To come back to our text, Paul is continuing his flow of thought from 1:10, namely, that God has purposed to sum up all things in Christ. His plan for the ages is to reunite under the lordship of Christ all that has been damaged by man’s fall into sin. This includes bringing two disparate groups, the Jews and the Gentiles, together in one body in the church. This theme runs through our text and into verses 13-14. In verse 12, Paul mentions “we who were the first to hope in Christ,” a reference to the Jews. God had chosen the Jews as His special people when He chose Abraham, about 2,000 years before Christ. Chronologically, the Jews were the first to hope in Christ as Savior (Matt. 10:5-6). But, Paul goes on (1:13-14) to show that the Gentiles (“you also”) had received the Holy Spirit of promise when they had believed, just as the Jewish believers had. He is given as the common pledge of inheritance for both groups (“our,” 1:14). In 1:11-12, Paul is saying,
Our sovereign God purposed to save us so that we would be to the praise of His glory.
1. God purposed to save us.
Paul piles up words to make this point clear: “predestined,” “purpose,” “counsel,” and “will.” It is only reasonable that the Sovereign Creator of the universe had a plan for His creation and that He is capable of fulfilling His plan. Note two things:
A. God’s purpose centers in Jesus Christ, in whom we have every spiritual blessing.

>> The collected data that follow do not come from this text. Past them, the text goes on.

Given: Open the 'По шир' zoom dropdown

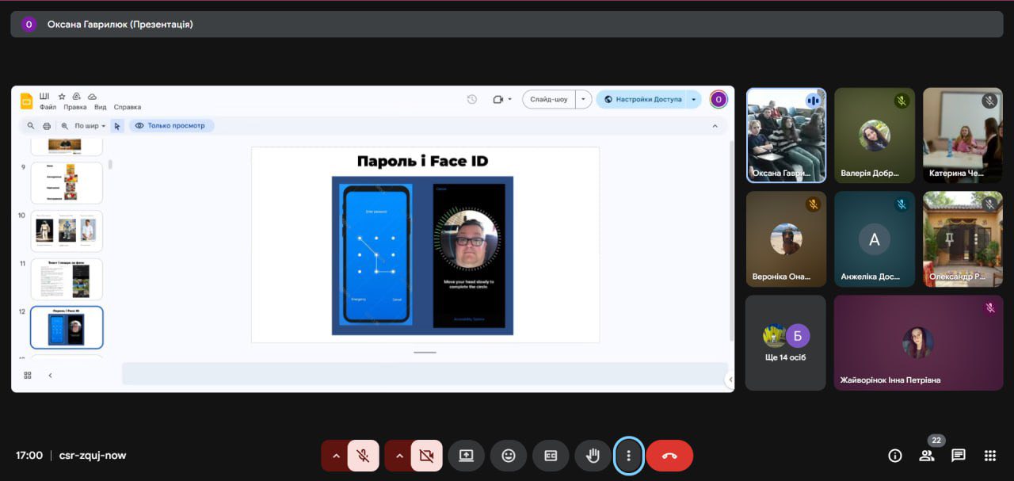Looking at the screenshot, I should [x=90, y=126].
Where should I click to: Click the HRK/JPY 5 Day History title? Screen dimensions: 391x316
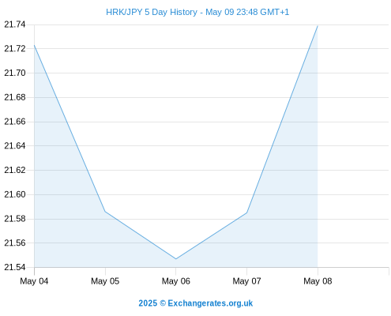click(197, 12)
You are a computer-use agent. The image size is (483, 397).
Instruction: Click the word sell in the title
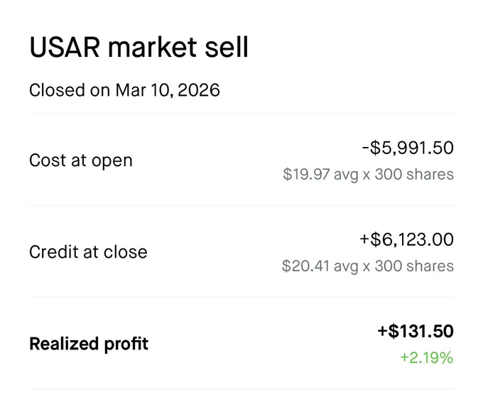pos(227,47)
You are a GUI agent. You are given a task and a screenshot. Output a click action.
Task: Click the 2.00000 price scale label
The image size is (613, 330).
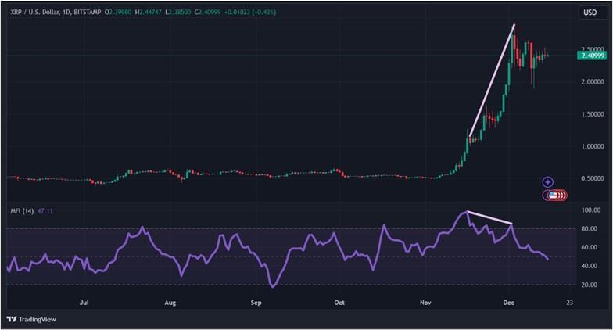[593, 81]
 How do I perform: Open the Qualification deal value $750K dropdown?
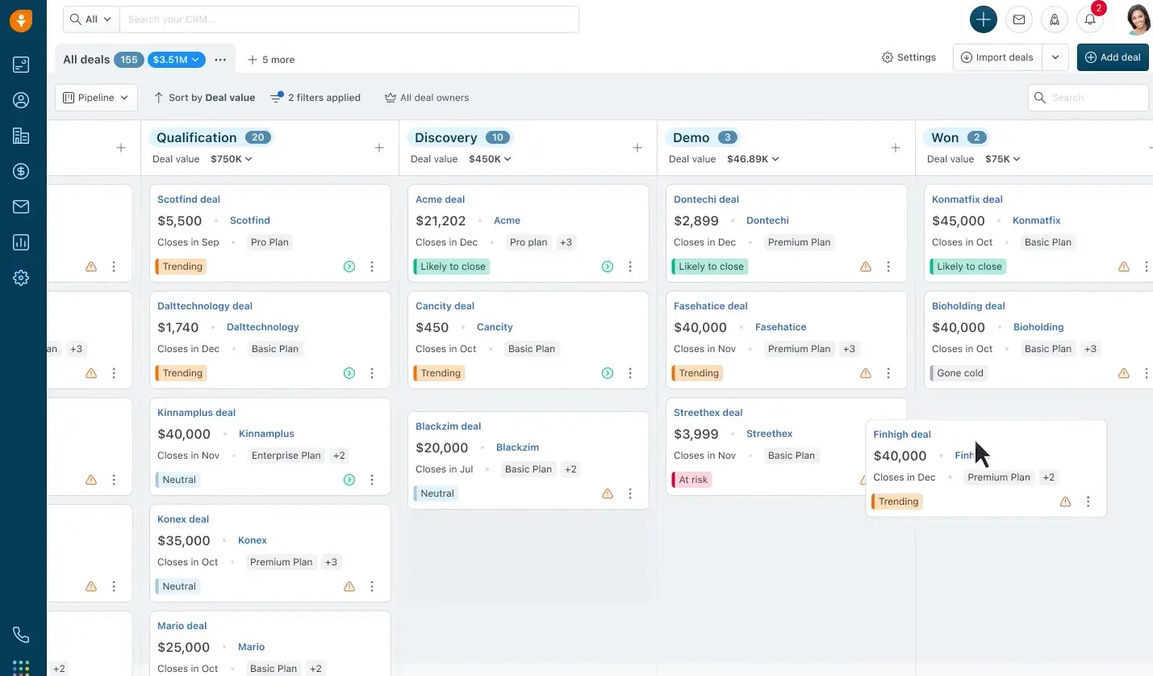[x=232, y=159]

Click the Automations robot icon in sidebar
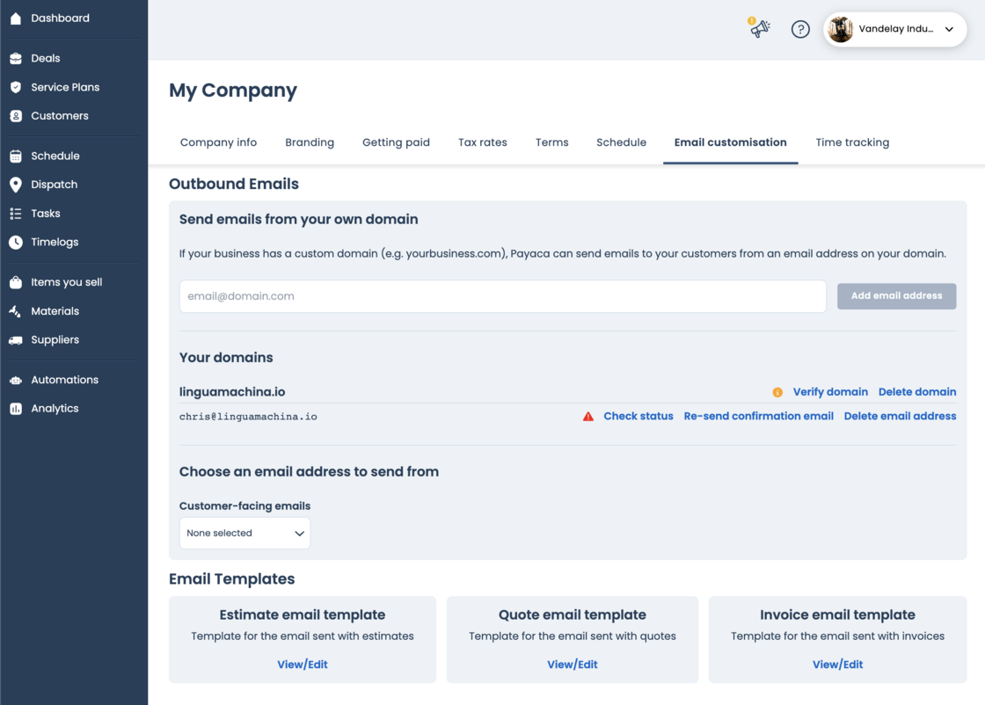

The sentence begins with “in Him.” Paul has used “in Him” (or, “in Christ”) in 1:3, 4, 7, 9, and 10. All of God’s blessings center in and come from Jesus Christ and what He did for us on the cross. We have nothing apart from Christ, but in Him, we have all of God’s blessings. Our salvation should lead us to an increasing spiritual understanding of the glory of Christ (2 Cor. 4:4).
B. God’s purpose was to choose us to obtain an inheritance in Christ.
The Greek word translated “we have obtained an inheritance” occurs only here in the New Testament and is difficult to interpret, as seen by the various translations. It literally means, “to be chosen by lot,” and it relates to the concept of an inheritance that is chosen by lot (Num. 26:55). This does not imply “random chance.” The Bible teaches that God sovereignly determines the outcome of the casting of lots (Prov. 16:33). The sense of the verb here is “to be destined, appointed, or chosen” (Buist Fanning, unpublished class notes, Dallas Seminary). Thus the NIV simply translates it, “we were also chosen.”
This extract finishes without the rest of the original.